Labour Day has a sense of foreboding in our home. In a household of 2 teachers and 1 student, it marks the end of carefree summer routines and lax bedtimes, while heralding a return to routine and the incessant 5:30am blare of the alarm clock. The world is not ending, however, and in many ways we’re looking forward to a return to a more structured life, as well as all of the other fun activities that we enjoy that take a summer hiatus.
This holiday Monday always offers us the two-fold opportunity to look back wistfully upon the summer months, while also looking toward the promise of a new school year.
At the first staff meeting of the year, the ubiquitous question, “How was your summer?” seems to make it’s way around the table. It’s fun to hear of everyone’s adventures and to see their smiling faces. Looking back over the past couple of months, it brings a smile to my face to think of how any suffering brought much good in the long run, as well as the warm memories of family time and celebrating sacramental milestones. We truly are blessed.
But what of the year ahead?
In the same way that January 1st calls for New Year’s resolutions, so does September 1st (or at least the Tuesday after Labour Day) call for New School Year’s resolutions. It’s a typical First Day of School activity that many teachers use – write down your goals for the year and seal them in an envelope to revisit them again later in the year.
What about teachers? What about our own goals for the New School Year? Do we take the time to pray on what we want to accomplish in the coming year?
This is a kind of prayerful meditation that I do the last week of every August, though not necessarily something I do publicly (I did write about it Labour Day 4 years ago here). In the hopes of keeping myself somewhat accountable, I thought to post my 3 New Catholic School Year resolutions here. Please pray for me, and please lift me up when I falter.
Teaching in a Catholic high school, we are singularly blessed to have the Blessed Sacrament of the Eucharist in our school chapel. Although I make it a point of stopping in and spending some time in Adoration to begin each day (read my thoughts here), each year I start out with the best of intentions to introduce my students to this practice on a weekly basis. Unfortunately, some how curriculum and scheduling have a habit of taking over, and after we skip one week, it’s way too easy to slide out of practice.
Once again, this year I intend to bring my students weekly to Adoration. Past practice tells me that they long to be there – not a Friday goes by that the kids are not asking me if we are going down to the chapel. When I ask them why they like going to Adoration, a few will shame-facedly admit that they like the free-pass from class; a few others say they like hearing the daily Gospel; a few more mention the unformulated prayers I make speak to what they are going through (I always make sure to thank God for the coming week-end).

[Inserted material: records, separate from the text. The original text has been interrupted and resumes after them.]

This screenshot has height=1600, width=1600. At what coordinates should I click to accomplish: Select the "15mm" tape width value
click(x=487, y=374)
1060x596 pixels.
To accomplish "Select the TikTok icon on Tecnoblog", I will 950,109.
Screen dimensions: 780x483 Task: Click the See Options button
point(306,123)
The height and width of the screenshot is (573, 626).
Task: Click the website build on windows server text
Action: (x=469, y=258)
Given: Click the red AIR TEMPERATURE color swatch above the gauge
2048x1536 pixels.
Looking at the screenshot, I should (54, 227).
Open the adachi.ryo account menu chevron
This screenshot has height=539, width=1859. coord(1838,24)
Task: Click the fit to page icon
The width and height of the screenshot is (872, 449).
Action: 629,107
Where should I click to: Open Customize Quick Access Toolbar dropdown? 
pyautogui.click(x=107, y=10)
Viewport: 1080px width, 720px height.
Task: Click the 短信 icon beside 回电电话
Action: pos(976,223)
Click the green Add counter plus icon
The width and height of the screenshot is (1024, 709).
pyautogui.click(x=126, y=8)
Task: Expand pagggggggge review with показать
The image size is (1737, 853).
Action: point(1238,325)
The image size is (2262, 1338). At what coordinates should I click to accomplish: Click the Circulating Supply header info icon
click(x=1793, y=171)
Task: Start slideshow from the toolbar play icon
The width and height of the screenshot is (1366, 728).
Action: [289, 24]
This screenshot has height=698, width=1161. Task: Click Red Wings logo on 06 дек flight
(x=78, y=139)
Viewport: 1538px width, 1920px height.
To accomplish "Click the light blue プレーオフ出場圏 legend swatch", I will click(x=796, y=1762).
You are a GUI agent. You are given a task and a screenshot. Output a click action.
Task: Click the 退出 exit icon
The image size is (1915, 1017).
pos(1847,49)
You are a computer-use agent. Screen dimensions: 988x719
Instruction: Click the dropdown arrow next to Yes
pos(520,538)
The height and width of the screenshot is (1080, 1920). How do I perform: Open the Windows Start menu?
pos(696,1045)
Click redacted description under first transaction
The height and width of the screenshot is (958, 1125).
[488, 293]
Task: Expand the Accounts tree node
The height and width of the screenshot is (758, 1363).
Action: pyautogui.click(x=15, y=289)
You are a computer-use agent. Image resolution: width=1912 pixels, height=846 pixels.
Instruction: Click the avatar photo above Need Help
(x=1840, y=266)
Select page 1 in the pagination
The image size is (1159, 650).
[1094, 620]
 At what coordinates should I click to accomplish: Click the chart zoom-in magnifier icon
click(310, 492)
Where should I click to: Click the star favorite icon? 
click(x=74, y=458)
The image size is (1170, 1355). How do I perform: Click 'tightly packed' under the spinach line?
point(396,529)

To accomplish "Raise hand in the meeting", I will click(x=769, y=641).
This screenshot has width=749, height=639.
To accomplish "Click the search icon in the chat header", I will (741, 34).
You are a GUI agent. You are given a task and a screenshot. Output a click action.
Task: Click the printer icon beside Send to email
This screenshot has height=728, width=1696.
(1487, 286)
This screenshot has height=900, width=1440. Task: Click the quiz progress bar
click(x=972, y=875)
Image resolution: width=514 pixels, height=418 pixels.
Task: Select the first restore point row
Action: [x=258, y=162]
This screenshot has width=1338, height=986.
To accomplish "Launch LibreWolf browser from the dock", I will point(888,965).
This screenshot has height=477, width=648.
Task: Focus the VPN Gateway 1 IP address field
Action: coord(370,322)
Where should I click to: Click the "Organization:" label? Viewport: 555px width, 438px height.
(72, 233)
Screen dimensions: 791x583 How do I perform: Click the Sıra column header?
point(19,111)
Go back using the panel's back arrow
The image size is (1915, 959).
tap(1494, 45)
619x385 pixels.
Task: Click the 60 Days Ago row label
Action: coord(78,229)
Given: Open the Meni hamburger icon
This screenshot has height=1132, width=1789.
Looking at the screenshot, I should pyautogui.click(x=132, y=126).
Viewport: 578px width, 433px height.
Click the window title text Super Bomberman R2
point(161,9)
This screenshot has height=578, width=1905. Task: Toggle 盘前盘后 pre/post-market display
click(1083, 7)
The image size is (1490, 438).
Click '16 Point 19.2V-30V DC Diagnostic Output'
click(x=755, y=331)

When I ask the students what they find to be the hardest part of Eucharistic Adoration – the almost unanimous answer is the silence. In a world dominated by cell phones and the internet, they have a hard time turning off. When I ask the students what they like best about Eucharistic Adoration – the almost unanimous answer is also the silence. Although they may not like being forced to switch off, once they do, the students come to realize how much their soul is thirsting for this solitude.
This is probably the hardest part of being a Catholic teacher – sharing the Truth that is Jesus Christ as taught by the Catholic Church. It’s not exactly popular in the world today. Luckily, I have had some great mentors over the years, and fantastic support from my school administration. Still in the current social and political climate, I know the Truth will not always be welcome news – please pray that I have the courage and wisdom to see it through.
I’m a bit of an introvert by nature; large group conversations and social situations tend to make me uneasy. Standing up and making a statement isn’t really my style (nor is it always needed – quiet witness is most often the best). This is why I am so rarely in the staff room – I just feel overwhelmed.
That said, when having a quiet lunch over a theological discussion with a couple of friends, we noted that we cannot evangelize if we are in hiding. Just imagine if the Apostles had stayed in the upper room after Pentecost – there would be no Church to speak of. How can I be a witness to the faith if I do not put myself in situations where I can be witnessed?
This will probably be the most difficult of my New Catholic School Year’s resolutions, but hopefully one that will produce the most fruit. I will try to get over my fears and into the staff room more often; not to get on a soapbox and pontificate, but rather to be a quiet witness to the faith – and yes, having those difficult conversations if they do arise.
As we start this new school year, please pray for all who work in education, the future is in their hands. In a special way, pray for all who work in Catholic education, in some ways the future of the faith is in their hands.